Она развязала шнурки кошелька и подошла к окну, где было виднее. Порывшись там, достала маленький носовой платок с завернутыми в него монетами.
— Вот, пожалуйста. Не скажете, как найти Бернаду? Я хочу заказать ей кое-что для себя.
— Вот, видишь, со мной ничего не случилось, — сказала Хуана ждущему мужу, войдя в ворота. — А где все? Сеньор Исаак, сеньора Ракель, Сибилла?
— Я здесь, — отозвался Исаак. — Я услышал ваши шаги у ворот и очень хотел спросить, узнали вы хоть что-нибудь?
— Узнала, — ответила она. — Выяснила, что Франсеска не истратила ни гроша из выделяемых денег на то, что ей нужно для себя. Они постоянно уходят к парфюмерше, где Франсеска покупает какой-то особый крем для кожи, за который, подозреваю, платит сумасшедшие деньги. Делает его эта гадалка, Бернада, специально для Франсески.
— Думаю, пора поговорить с этой Бернадой, — сказал Исаак.
— Согласна, — сказала Хуана. — Пойду, позову Хайме. Он тоже должен об этом знать.

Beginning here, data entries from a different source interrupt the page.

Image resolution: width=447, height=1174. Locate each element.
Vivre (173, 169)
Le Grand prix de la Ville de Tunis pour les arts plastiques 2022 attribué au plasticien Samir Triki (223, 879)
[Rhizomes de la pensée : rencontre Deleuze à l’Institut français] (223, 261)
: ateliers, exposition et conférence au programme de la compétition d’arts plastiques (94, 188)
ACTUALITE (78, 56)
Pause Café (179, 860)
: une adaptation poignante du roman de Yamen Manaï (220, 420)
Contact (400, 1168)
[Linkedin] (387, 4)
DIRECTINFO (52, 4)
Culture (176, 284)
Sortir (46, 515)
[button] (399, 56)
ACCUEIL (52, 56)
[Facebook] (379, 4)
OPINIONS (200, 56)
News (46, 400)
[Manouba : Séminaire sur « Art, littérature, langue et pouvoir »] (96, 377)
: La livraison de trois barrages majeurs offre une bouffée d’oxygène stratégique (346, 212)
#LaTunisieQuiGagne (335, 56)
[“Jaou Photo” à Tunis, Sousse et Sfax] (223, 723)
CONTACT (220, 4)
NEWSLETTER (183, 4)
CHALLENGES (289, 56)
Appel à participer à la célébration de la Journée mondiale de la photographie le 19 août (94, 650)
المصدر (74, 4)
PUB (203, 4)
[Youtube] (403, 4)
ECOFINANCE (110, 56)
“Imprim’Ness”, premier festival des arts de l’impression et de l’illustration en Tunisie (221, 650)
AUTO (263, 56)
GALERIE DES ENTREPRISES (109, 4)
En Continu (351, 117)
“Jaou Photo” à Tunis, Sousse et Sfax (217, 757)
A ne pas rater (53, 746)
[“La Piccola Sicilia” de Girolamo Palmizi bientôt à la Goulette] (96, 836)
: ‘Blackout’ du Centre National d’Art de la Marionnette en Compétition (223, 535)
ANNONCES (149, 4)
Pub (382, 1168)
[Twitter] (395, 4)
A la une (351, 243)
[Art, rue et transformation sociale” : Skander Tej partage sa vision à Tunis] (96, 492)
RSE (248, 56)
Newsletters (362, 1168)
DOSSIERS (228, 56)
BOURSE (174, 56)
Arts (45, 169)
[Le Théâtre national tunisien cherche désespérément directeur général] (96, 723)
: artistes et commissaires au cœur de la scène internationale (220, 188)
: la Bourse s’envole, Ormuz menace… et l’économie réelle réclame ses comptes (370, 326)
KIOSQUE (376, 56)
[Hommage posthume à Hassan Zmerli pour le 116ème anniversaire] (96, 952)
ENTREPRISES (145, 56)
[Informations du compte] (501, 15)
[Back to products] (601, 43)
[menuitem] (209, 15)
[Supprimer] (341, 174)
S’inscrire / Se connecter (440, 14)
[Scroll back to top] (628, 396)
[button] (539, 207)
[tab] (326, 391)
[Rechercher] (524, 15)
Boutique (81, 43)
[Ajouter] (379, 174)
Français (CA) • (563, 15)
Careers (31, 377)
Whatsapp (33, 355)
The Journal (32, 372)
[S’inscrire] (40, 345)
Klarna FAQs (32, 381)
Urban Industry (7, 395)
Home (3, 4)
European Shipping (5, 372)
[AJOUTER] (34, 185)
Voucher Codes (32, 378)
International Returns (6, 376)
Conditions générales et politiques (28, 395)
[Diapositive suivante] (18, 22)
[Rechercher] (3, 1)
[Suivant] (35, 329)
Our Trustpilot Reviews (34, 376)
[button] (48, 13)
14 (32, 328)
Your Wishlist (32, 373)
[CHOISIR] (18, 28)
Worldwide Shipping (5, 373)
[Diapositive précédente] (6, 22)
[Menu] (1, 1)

— После потери ребенка, — говорила Франсеска, снова плача, когда в комнату бесшумно вошла Хуана, а за ней Исаак и Понс, — я пошла к Бернаде, этой гадалке, потому что к ней обращалась одна знакомая и сказала, что она поразительная. Так и оказалось. Я только хотела узнать, будет ли у меня еще ребенок, но Бернада как будто бы знала обо мне все.
— Что именно, Франсеска? — мягко спросила Ракель. — Если только можешь сказать это нам.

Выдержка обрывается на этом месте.